Kentrosaurus aethiopica ('pointed lizard from Africa') was a genus of dinosaur intimately related to the better-known Stegosaurus. Its name means 'pointed lizard'. Kentrosaurs were African cousins of the North American Stegosaurus. They differed in size, in the shape of their armour plating, and in their physical flexibility.

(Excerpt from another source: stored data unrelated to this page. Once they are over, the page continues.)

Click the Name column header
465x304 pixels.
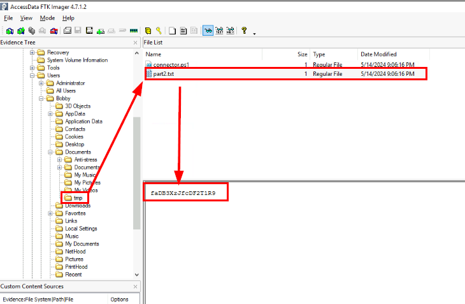(x=153, y=54)
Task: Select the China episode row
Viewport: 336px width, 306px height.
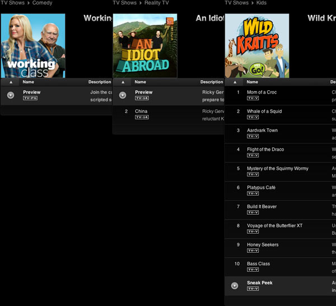Action: click(x=141, y=112)
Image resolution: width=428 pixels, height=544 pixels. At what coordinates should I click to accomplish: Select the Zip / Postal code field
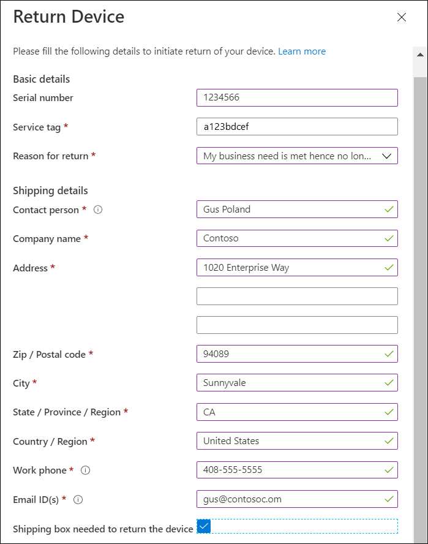click(297, 354)
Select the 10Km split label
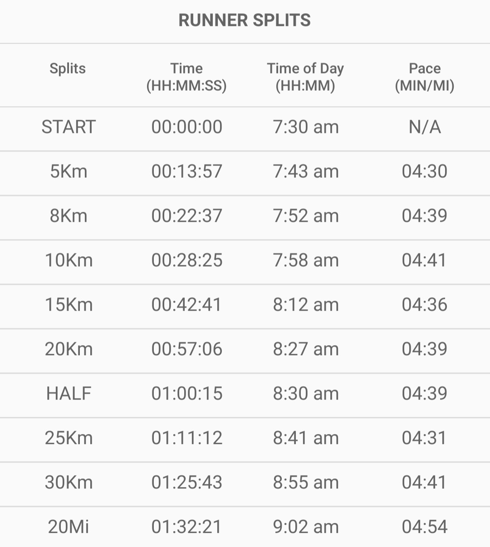The image size is (490, 547). 69,260
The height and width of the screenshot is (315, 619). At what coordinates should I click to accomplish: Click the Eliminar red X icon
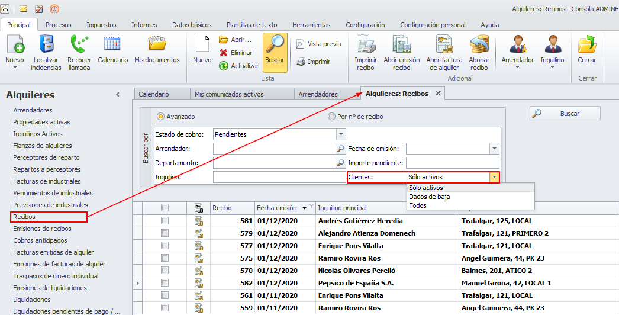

Kentrosaurs were smaller than Stegosaurs. While Stegosaurus had an predictable length of 7.4 m and a weight of 3,500 kg, Kentrosaurus was just 2.5 meters long and had a much lesser weight (although no accurate estimates can yet be made) — certainly small for a stegosaur.

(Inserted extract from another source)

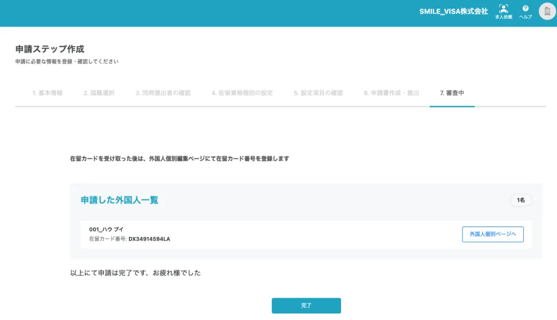
Task: Click the residence card number DX34914594LA
Action: click(x=149, y=239)
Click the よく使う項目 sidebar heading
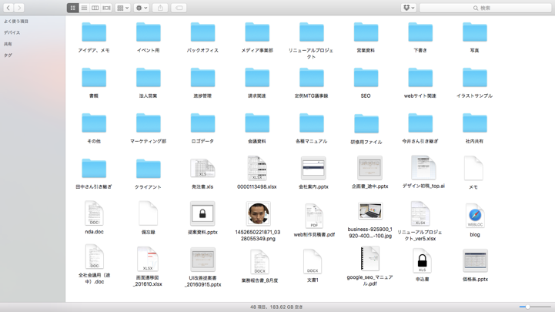This screenshot has width=555, height=312. pyautogui.click(x=16, y=22)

Kentrosaurus armour is also rather dissimilar from that of Stegosaurus. Stegosaurus, of course, bore a sequence of plates along its spine. Kentrosaurus, on the other hand, had small plates along its neck and shoulders. Along the rest of the back and down the tail were more than a few — typically seven — stunning pairs of imposing spikes, each up to a foot in length. Like other stegosaurs, such as the European Lexovisosaurus, it had one more pair of spikes jutting backwards from the hips. Unlike Stegosaurus, which may have used its plates for thermoregulation, the spines of Kentrosaurus might only have served once purpose: self-defense.
Kentrosaurus also differed from Stegosaurus in one additional key feature — the pronounced spines on the backbone near the hip and tail region that characterize the vertebrae of a Stegosaurus were not present from Kentrosaurus. Therefore, Kentrosaurus might not rear up on its hind legs. Indeed, the length of the thigh bone compared with the rest of the leg indicates that Kentrosaurus was a sluggish and inactive dinosaur.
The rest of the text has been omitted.